For football fans of a certain vintage, the words “Coach Landry” immediately conjure up images of Tom Landry, the legendary coach of the Dallas Cowboys for 29 years, from 1960 to 1988.

But it turns out there’s another Coach Landry — Jeff Landry, a former football coach at College of the Redwoods who late last month was hired as the new principal at South Fork High School effective July 1.

The 41-year-old Landry, who is replacing current South Fork Principal Jim Stewart, has held a number of teaching jobs at different schools in the Northern California region over the past several years — most recently as the language arts teacher at Ft. Bragg Middle School, which is where his wife, Dana Landry, also works as a teacher.

But he’s never been a principal before.

“One of the hardest decisions I’ve made is to leave the classroom,” Landry confided in an interview at South Fork last week after his hiring was announced.

Making the decision easier, at least a little bit, is the fact that Landry is no stranger to South Fork. From August 2006 to June 2008, he served as the school’s varsity track coach and as its junior varsity football coach. He was also a temporary math teacher, an anger management group facilitator and a campus supervisor.

In that last position, he ran an in-school suspension program. “If you got suspended, you got sent to me,” said Landry, who explained that the purpose of the program was to enable suspended students to remain on campus and continue their studies.

“I had a classroom and computers. I’d help the students get caught up with their assignments,” he recalled.

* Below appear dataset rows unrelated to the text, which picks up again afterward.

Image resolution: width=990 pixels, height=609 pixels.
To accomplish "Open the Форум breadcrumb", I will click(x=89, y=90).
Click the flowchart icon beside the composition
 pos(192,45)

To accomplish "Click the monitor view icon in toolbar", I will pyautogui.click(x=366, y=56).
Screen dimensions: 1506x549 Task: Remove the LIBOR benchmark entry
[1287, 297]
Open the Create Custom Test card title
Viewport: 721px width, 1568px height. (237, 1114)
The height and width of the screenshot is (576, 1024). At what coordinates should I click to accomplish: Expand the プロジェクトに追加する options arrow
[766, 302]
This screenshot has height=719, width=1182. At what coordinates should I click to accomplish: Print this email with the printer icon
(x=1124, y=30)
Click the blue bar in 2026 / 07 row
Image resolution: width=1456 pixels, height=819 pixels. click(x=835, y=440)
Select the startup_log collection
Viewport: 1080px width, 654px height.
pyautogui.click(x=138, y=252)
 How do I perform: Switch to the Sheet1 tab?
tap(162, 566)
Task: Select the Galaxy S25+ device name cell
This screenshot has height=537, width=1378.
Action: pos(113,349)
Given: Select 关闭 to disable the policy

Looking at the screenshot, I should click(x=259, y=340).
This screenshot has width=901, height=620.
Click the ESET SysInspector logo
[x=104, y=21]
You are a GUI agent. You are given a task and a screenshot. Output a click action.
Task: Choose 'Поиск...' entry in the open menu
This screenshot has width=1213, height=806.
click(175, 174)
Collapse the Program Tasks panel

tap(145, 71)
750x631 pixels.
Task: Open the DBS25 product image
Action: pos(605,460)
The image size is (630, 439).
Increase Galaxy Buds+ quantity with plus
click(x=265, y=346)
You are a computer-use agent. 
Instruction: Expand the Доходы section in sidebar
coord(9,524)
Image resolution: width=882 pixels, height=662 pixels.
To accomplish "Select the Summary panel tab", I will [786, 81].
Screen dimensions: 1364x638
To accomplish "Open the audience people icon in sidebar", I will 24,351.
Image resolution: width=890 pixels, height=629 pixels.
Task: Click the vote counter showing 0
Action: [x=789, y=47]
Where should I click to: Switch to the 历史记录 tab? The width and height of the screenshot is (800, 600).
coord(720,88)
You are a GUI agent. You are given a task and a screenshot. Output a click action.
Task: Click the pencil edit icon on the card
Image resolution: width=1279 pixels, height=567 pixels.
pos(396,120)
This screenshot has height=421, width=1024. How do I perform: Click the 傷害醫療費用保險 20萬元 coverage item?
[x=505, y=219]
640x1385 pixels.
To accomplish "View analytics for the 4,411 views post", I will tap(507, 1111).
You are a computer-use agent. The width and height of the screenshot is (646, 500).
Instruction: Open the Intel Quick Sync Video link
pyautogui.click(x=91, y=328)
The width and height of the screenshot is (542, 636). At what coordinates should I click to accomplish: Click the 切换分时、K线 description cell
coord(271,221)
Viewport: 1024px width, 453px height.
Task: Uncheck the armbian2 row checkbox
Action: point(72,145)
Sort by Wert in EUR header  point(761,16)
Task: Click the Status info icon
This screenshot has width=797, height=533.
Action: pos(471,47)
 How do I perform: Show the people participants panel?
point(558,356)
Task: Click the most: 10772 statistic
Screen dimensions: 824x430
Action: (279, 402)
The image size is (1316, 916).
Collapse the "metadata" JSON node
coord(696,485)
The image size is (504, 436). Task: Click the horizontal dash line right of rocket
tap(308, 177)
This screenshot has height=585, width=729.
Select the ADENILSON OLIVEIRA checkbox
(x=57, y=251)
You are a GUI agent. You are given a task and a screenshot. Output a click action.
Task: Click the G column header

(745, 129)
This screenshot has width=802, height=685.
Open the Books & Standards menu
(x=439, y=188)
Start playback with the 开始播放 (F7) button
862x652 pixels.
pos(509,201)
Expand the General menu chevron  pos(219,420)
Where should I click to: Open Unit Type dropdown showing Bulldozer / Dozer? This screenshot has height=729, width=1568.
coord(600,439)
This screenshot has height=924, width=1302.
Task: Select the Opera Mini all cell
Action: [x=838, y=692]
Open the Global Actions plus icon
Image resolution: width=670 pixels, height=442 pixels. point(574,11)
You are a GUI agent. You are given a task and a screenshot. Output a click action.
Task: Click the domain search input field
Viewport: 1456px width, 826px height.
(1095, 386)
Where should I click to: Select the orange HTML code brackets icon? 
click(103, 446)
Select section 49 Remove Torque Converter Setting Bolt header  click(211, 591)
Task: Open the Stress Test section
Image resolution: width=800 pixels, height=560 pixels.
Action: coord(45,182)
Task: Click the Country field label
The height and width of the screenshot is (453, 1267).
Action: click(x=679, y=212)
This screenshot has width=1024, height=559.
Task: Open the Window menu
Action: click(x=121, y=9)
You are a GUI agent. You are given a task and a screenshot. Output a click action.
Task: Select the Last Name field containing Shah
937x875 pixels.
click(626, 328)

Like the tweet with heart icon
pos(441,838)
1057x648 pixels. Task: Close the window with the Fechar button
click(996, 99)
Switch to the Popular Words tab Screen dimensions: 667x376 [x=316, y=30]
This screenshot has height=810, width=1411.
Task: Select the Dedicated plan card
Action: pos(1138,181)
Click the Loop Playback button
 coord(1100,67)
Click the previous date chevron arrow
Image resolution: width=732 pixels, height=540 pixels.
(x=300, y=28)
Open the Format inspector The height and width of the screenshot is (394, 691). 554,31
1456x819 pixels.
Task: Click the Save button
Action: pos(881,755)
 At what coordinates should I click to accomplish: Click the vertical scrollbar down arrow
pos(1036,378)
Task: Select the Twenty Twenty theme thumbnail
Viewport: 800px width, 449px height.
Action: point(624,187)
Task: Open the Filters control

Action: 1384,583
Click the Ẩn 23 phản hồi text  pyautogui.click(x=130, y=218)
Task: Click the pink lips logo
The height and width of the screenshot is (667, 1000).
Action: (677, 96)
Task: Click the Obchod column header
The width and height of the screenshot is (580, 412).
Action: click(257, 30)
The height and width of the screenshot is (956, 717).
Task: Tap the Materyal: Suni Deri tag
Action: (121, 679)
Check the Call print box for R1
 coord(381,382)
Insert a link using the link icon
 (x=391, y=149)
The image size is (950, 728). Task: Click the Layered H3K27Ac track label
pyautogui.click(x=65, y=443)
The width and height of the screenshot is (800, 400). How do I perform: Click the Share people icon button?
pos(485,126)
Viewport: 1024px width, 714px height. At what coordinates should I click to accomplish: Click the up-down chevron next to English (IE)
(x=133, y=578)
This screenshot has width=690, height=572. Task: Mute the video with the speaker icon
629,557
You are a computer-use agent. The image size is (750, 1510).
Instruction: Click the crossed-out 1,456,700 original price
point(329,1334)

Landry, who will also serve as the principal for Miranda Junior High and the Osprey Learning Center, is anticipating that the small student body will make possible a greater level of involvement with the students than is typically the case for a top administrator.

“The ability to have relationships with the kids and be a principal is not common,” Landry remarked. “Usually the principal plays the role of CEO and the assistant principal works with the kids. With this community you can do both.”

Landry, who will be paid an annual salary of $90,000, is slated to have an assistant principal working under him, although one has not been hired yet.

Landry is a burly sort, so it shouldn’t be surprising to hear that he played football in high school — as both an offensive and defensive lineman. The location was New Orleans, where he was born and raised — and where early in his career he worked in the city’s storied music industry.

One of the positions he held was as a production manager for a concert promotion company, a job that entailed heading up a seasonal staff of as many as 150 people come Mardi Gras time. While that might sound fun and exciting, “having that level of responsibility to fulfill the vision of my boss” was serious business, Landry indicated.

When asked what his goals were for the South Fork principal’s job, Landry said one aim was “to support the staff as best I can.” Another is to “be a good listener.” A third, which he called his main goal, was “to be a role model for the students.”